— Start of The input —

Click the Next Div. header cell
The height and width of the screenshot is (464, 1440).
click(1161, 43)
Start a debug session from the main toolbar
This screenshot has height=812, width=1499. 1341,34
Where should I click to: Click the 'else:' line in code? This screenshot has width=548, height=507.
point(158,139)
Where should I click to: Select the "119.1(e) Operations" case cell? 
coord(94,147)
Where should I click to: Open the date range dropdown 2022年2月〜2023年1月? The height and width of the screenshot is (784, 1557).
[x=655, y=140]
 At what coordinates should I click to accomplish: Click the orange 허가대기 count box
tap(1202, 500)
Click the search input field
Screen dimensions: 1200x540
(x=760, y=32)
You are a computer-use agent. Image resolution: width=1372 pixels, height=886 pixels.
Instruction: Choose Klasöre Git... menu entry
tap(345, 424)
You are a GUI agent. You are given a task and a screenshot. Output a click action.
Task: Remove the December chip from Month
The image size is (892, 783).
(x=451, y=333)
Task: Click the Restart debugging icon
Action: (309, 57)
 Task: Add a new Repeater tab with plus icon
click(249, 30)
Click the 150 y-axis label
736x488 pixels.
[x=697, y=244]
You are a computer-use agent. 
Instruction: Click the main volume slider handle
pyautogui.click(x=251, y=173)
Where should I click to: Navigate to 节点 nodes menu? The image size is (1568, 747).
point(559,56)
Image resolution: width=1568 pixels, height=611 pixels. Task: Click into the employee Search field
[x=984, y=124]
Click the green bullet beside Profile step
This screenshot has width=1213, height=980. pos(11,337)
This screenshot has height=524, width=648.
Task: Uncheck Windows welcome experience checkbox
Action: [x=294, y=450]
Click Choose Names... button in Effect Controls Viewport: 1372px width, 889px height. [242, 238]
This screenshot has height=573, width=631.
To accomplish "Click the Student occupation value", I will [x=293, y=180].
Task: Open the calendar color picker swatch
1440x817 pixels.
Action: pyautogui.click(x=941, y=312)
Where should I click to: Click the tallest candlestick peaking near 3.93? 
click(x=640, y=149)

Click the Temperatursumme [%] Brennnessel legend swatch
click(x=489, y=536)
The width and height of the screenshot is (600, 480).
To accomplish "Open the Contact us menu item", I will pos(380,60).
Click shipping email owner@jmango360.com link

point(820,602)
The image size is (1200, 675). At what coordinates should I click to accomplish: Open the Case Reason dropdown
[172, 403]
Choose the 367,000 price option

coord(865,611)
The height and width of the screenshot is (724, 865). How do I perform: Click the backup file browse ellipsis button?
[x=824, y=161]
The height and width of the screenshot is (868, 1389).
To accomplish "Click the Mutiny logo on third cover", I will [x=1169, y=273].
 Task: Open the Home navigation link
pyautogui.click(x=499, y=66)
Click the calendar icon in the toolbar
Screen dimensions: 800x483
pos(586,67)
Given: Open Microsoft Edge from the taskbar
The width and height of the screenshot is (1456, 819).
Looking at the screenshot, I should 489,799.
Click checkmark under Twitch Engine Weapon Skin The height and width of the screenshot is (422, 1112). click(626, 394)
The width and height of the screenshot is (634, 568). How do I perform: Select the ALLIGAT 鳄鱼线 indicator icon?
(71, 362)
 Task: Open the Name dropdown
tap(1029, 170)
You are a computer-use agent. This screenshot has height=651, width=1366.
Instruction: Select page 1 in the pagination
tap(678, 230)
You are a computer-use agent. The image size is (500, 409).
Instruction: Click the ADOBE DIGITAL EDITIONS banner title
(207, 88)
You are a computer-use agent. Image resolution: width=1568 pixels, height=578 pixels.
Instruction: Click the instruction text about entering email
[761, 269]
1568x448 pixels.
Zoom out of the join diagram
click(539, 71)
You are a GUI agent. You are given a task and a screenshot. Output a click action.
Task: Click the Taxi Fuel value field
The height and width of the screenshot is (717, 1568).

— End of The input —

Render the data as a JSON list of strings, starting at the line that contains "The image size is (1200, 675)." and ending at the line that contains "click(539, 71)", with one string per line and blank lines omitted.

▶ _Response_
[
  "The image size is (1200, 675). At what coordinates should I click to accomplish: Open the Case Reason dropdown",
  "[172, 403]",
  "Choose the 367,000 price option",
  "coord(865,611)",
  "The height and width of the screenshot is (724, 865). How do I perform: Click the backup file browse ellipsis button?",
  "[x=824, y=161]",
  "The height and width of the screenshot is (868, 1389).",
  "To accomplish \"Click the Mutiny logo on third cover\", I will [x=1169, y=273].",
  " Task: Open the Home navigation link",
  "pyautogui.click(x=499, y=66)",
  "Click the calendar icon in the toolbar",
  "Screen dimensions: 800x483",
  "pos(586,67)",
  "Given: Open Microsoft Edge from the taskbar",
  "The width and height of the screenshot is (1456, 819).",
  "Looking at the screenshot, I should 489,799.",
  "Click checkmark under Twitch Engine Weapon Skin The height and width of the screenshot is (422, 1112). click(626, 394)",
  "The width and height of the screenshot is (634, 568). How do I perform: Select the ALLIGAT 鳄鱼线 indicator icon?",
  "(71, 362)",
  " Task: Open the Name dropdown",
  "tap(1029, 170)",
  "You are a computer-use agent. This screenshot has height=651, width=1366.",
  "Instruction: Select page 1 in the pagination",
  "tap(678, 230)",
  "You are a computer-use agent. The image size is (500, 409).",
  "Instruction: Click the ADOBE DIGITAL EDITIONS banner title",
  "(207, 88)",
  "You are a computer-use agent. Image resolution: width=1568 pixels, height=578 pixels.",
  "Instruction: Click the instruction text about entering email",
  "[761, 269]",
  "1568x448 pixels.",
  "Zoom out of the join diagram",
  "click(539, 71)"
]